The EU's Consumer Policy Commissioner has criticised EU governments for failing to implement laws on consumer protection and the internal market.

Speaking at a debate with various EU and EEA ministers in Brussels on 18 March 2013, Tonio Borg said the EU's internal market was "only as strong as its weakest link", saying that if laws were badly implemented in one country, "the ripples are felt across the EU".

Mr Borg promoted the use of the EU's Consumer Scoreboard where countries are marked on policies including product safety, ease of cross-border shopping, role of national consumer protection authorities, and ease of redress.

The most recent scoreboard found that the best conditions for consumers were in Luxembourg, the UK, Denmark and Austria.

Mr Borg said the scoreboard should be viewed as a "name and praise" procedure, rather than "name and shame".

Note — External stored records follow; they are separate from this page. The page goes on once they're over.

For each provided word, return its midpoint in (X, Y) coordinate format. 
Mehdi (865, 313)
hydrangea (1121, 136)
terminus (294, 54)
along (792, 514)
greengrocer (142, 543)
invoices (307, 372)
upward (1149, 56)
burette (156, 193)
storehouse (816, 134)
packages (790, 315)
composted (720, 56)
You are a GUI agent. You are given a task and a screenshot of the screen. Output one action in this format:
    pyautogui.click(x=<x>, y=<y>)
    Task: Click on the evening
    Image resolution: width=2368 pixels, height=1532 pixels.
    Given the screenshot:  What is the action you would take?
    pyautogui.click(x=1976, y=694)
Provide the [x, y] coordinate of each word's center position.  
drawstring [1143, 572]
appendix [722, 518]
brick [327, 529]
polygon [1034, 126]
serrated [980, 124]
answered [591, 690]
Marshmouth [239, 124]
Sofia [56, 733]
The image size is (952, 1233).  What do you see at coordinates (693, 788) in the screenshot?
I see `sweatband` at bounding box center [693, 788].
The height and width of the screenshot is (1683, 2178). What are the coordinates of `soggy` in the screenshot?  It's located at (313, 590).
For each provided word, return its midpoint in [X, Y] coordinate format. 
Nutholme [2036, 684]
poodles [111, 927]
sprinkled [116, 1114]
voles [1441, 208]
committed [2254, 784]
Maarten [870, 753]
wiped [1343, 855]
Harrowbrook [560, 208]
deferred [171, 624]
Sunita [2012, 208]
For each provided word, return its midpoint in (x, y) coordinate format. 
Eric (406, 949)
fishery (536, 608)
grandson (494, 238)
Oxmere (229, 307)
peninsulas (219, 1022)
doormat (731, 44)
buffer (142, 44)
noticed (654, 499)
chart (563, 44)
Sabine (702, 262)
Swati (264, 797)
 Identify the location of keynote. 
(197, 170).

He said it was "stupid" for the EU to pass consumer protection laws which are then not enforced, or enforced unevenly.

But the State Secretary to Norway's Social Inclusion Minister, Kjetil Andreas Ostling, warned that violation of EU laws was "not always a sign of bad will".

He said that EU legislators had not always made themselves popular with the volume of legislation that was passed, and said EU laws needed to be made clearer and simpler.

Although Norway is not a member of the EU, it is a member of the European Economic Area (EEA), meaning that it is part of the single market, and must therefore apply by single market rules.